What to produce:
What you return must match, exactly, the lines running from the one containing "You are a GUI" to the end of the data, both included, and must contain no pictures.

Task inputs:
= Beginning of Section =

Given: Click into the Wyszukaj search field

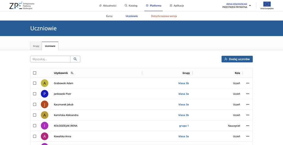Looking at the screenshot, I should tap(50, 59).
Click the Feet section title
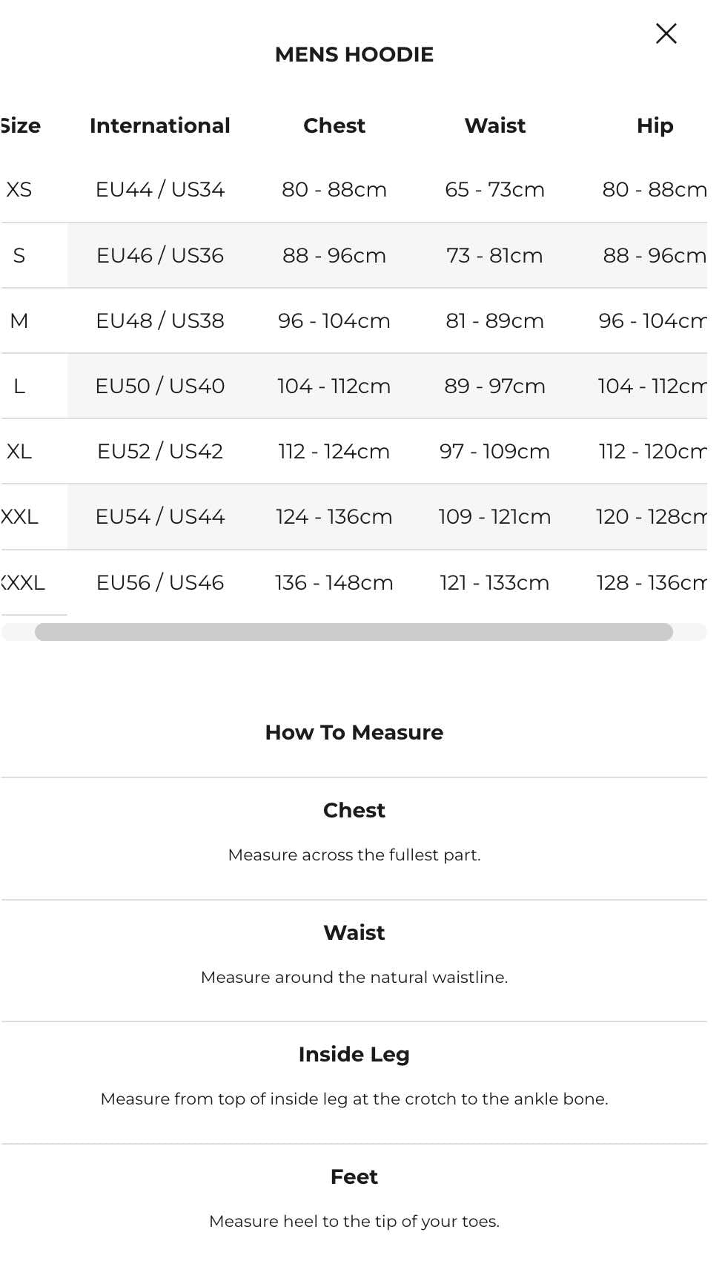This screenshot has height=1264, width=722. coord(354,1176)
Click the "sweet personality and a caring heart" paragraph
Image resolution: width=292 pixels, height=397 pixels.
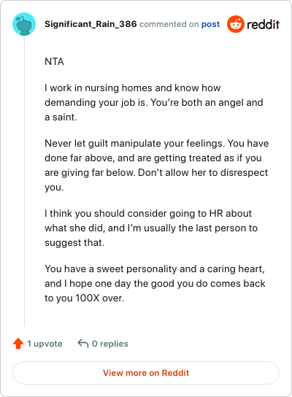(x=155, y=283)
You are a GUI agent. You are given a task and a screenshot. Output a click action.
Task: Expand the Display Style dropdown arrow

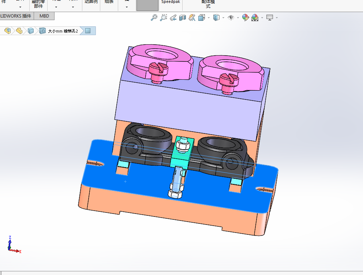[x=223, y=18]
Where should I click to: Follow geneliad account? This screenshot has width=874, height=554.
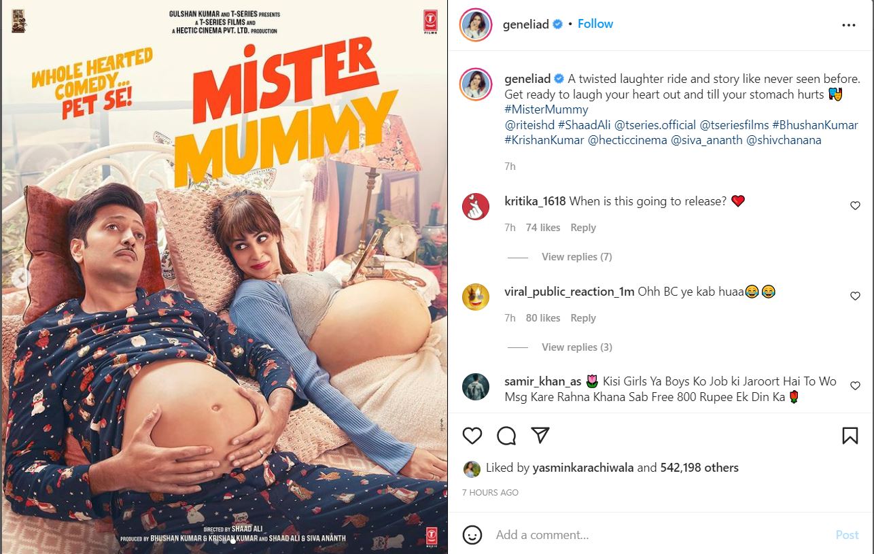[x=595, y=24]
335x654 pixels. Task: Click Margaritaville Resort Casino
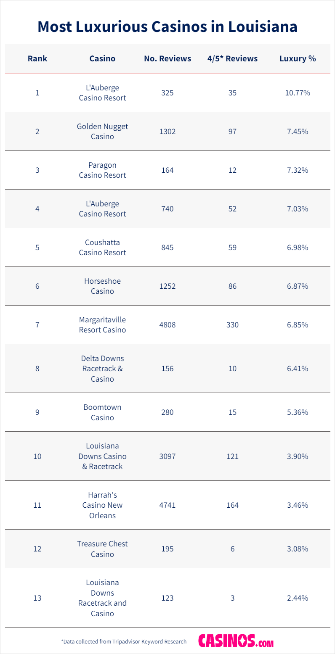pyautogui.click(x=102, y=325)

= End of Section =

Task response:
You are a GUI agent. You are given a task and a screenshot. Output a click action.
Task: Expand the Display Style dropdown arrow

[x=223, y=18]
Where should I click to: Follow geneliad account? This screenshot has width=874, height=554.
[x=595, y=24]
335x654 pixels. Task: Click Margaritaville Resort Casino
pyautogui.click(x=102, y=325)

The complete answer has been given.